Question order and bias –
The order in which questions are asked can influence a respondent’s reply.
Contrast:
- Do you intend to be an organ donor?
- Did you know that dozens of people die each year because there are not enough organ donors?
with:
- Did you know that dozens of people die each year because there are not enough organ donors?
- Do you intend to be an organ donor?
I will avoid being bias. These are things I will need to take under consideration:
a) lack of a good sampling frame:
- using the telephone directory misses all those who do not have a telephone or whose number is ex-director.
b) non-response by some of the chosen units:
- the enquiry may not have been understood, for example a questionnaire may be badly designed. Questionnaires should be clear, specific, unambiguous and easily understood. Questions should be worked neutrally in opinion surveys, to avoid bias caused by pointing towards a particular response
c) bias introduced by the person conducting the survey:
- I will not ask questions to those who do not appear to be co-operative,
- The interviewer’s style of questioning may influence the response.

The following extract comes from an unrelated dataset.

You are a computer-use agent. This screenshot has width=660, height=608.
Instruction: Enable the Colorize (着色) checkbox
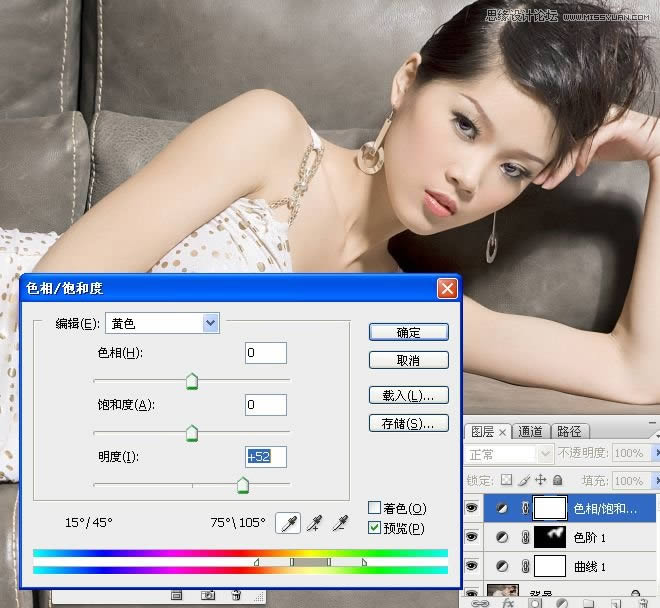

To begin with I will devise a questionnaire for Dunraven students and run a pilot to check that my questions are understandable and going to give me the necessary information. Before using the questionnaire it is essential to make sure that it ‘works’. Are there any ambiguous questions? Are there closed questions that cause trouble because a possibility has been overlooked? The pilot study uses the entire questionnaire with a small number of people who need not to be chosen in any scientific way. The aim is simply to find and overcome any difficulties before the real questionnaire.
Questionnaire:
- What is your gender?
Male Female
- What is your natural hair colour?
Black Brown Blonde Ginger Other (please state)…….….
- What year group are you in?
Seven Eight Nine Ten Eleven
- What is your English key stage 2 result?
0 1 2 3 4 5 6
- What is your Science key stage 2 result?
0 1 2 3 4 5 6
- What is your Maths key stage 2 result?
0 1 2 3 4 5 6
- What is your IQ?
………………………………
- Do you watch television?
Yes No
- On average how many hours of T.V do you watch in a week?
…………………………………
-
What is your height in metres?
1.00 < h < 1.10 3
1.10 < h < 1.20 0
1.20 < h < 1.30 12
1.30 < h < 1.40 20
1.40 < h < 1.50 126
1.50 < h < 1.60 297
1.60 < h < 1.70 228
1.70 < h < 1.80 98
1.80 < h < 1.90 10
1.90 < h < 2.00 0
This is a very good example of a cumulative frequency graph between frequency and height. I have used the results that I have obtained from my questionnaire I designed. It seems that the results are accurate. I will use the data I have obtained to investigate the hypothesis. When I assessed the pilot questionnaires, I made no alterations as I thought the questions were answered as I had forecast. This resulted in the final questionnaire being given out to 70 pupils.
P.T.O for collected data.
To improve my results table for my convenience, I have added an extra column in the data, which is the mean of key stage 2 results. I did this by adding all the results of Maths, English and Science of each person and then divided it by 3. Excel allowed me to do this much quicker by entering a formula.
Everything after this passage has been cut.